[DATA SECTION Boundary: Start]

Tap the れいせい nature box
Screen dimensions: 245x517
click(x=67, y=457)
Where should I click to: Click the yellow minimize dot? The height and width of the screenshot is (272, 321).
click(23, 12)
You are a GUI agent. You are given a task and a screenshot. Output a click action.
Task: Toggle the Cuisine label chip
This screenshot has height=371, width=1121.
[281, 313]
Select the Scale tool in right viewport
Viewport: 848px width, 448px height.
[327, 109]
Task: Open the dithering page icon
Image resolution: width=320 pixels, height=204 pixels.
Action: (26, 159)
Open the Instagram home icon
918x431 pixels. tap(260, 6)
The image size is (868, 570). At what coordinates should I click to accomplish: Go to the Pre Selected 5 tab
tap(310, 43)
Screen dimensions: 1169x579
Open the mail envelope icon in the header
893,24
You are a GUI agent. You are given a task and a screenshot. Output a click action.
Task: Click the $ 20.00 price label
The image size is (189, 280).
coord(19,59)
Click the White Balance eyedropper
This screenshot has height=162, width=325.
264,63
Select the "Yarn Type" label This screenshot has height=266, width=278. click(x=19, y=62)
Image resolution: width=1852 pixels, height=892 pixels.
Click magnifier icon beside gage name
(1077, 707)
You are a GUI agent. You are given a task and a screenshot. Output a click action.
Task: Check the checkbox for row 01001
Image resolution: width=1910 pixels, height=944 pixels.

[DATA SECTION Boundary: End]

> _TASK OBJECTIVE_
Retype the data precisely.

> _EXERCISE RESULT_
Tap the れいせい nature box
Screen dimensions: 245x517
click(x=67, y=457)
Where should I click to: Click the yellow minimize dot? The height and width of the screenshot is (272, 321).
click(23, 12)
You are a GUI agent. You are given a task and a screenshot. Output a click action.
Task: Toggle the Cuisine label chip
This screenshot has height=371, width=1121.
[281, 313]
Select the Scale tool in right viewport
Viewport: 848px width, 448px height.
[327, 109]
Task: Open the dithering page icon
Image resolution: width=320 pixels, height=204 pixels.
Action: (26, 159)
Open the Instagram home icon
918x431 pixels. tap(260, 6)
The image size is (868, 570). At what coordinates should I click to accomplish: Go to the Pre Selected 5 tab
tap(310, 43)
Screen dimensions: 1169x579
Open the mail envelope icon in the header
893,24
You are a GUI agent. You are given a task and a screenshot. Output a click action.
Task: Click the $ 20.00 price label
The image size is (189, 280).
coord(19,59)
Click the White Balance eyedropper
This screenshot has height=162, width=325.
264,63
Select the "Yarn Type" label This screenshot has height=266, width=278. click(x=19, y=62)
Image resolution: width=1852 pixels, height=892 pixels.
Click magnifier icon beside gage name
(1077, 707)
You are a GUI agent. You are given a task and a screenshot. Output a click action.
Task: Check the checkbox for row 01001
Image resolution: width=1910 pixels, height=944 pixels.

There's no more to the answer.